▶ _Supplied material_:

┌────────

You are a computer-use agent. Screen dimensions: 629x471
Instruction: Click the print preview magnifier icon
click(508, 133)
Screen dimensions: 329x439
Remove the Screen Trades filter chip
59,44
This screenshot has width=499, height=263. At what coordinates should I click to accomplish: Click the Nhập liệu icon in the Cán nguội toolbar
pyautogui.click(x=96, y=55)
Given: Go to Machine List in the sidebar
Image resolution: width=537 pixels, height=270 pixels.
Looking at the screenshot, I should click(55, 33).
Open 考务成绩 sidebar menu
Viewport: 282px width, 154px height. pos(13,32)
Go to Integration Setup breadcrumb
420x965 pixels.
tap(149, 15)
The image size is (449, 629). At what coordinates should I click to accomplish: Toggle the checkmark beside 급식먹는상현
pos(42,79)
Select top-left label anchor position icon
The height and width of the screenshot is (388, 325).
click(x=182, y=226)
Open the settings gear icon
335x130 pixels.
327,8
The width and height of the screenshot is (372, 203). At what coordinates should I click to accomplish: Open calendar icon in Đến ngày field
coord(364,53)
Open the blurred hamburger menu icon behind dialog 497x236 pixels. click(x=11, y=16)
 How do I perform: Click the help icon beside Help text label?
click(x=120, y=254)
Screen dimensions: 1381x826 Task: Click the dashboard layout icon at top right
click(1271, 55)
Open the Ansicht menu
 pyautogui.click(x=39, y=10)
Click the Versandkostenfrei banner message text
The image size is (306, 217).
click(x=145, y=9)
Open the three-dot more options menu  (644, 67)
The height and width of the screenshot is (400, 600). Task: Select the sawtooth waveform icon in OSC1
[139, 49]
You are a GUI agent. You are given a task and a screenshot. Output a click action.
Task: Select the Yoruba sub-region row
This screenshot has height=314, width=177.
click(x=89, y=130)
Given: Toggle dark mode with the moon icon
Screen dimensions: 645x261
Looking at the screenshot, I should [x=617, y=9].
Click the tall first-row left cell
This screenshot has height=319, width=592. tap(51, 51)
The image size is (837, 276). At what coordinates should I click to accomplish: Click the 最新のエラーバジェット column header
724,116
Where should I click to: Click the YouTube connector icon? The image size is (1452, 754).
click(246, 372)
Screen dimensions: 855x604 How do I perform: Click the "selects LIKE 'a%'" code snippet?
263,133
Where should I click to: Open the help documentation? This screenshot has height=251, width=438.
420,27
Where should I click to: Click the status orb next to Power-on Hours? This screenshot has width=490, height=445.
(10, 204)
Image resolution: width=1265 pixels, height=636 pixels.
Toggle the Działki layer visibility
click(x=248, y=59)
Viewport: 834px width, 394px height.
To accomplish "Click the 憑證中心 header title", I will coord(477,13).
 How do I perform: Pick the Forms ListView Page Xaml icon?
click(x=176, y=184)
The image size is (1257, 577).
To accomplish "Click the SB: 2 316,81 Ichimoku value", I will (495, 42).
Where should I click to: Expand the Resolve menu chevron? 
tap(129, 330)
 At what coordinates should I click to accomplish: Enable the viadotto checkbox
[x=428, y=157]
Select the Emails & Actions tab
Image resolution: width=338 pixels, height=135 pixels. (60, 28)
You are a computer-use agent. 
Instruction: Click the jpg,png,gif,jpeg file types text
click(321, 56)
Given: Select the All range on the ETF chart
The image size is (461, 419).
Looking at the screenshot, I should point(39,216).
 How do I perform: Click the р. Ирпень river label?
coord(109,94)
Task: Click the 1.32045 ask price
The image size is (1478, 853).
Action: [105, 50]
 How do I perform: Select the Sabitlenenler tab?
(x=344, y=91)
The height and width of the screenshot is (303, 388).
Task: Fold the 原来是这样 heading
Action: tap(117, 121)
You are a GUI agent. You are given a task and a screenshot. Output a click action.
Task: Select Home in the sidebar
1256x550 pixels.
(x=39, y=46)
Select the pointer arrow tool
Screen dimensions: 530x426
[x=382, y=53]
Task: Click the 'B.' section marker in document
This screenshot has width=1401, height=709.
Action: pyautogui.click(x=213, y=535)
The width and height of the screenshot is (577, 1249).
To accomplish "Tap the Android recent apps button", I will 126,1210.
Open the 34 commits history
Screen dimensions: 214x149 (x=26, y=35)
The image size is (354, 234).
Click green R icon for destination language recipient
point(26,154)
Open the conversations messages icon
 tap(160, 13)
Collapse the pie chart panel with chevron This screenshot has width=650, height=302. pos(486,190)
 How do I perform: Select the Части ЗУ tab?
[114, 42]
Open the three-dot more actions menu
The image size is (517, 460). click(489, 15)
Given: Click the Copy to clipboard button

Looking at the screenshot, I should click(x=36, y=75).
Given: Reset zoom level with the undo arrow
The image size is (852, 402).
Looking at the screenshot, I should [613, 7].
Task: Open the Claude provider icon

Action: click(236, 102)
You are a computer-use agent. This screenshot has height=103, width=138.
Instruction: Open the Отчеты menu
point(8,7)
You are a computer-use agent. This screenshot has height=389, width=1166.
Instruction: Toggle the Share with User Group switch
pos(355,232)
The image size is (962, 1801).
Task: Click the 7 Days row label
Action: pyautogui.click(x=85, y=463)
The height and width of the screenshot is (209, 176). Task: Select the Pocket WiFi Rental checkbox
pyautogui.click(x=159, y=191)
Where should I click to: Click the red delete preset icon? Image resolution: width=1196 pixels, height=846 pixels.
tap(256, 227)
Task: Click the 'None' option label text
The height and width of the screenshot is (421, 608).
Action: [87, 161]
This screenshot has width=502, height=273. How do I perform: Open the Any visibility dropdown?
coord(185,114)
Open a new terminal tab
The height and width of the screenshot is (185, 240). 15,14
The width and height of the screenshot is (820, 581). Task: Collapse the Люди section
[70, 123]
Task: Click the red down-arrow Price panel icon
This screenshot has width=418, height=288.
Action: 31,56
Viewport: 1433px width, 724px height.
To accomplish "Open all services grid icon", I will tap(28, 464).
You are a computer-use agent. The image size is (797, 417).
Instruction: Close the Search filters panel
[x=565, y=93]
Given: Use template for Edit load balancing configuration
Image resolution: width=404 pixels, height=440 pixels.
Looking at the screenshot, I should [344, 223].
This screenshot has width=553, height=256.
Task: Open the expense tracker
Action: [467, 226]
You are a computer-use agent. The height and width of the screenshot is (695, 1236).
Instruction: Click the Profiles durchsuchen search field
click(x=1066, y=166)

└────────

▶ _Work order_: Every line above that holds the word "will" should be copied out.

▶ _Response area_:
To accomplish "Click the 憑證中心 header title", I will coord(477,13).
To accomplish "Click the SB: 2 316,81 Ichimoku value", I will (495, 42).
To accomplish "Tap the Android recent apps button", I will 126,1210.
To accomplish "Open all services grid icon", I will tap(28, 464).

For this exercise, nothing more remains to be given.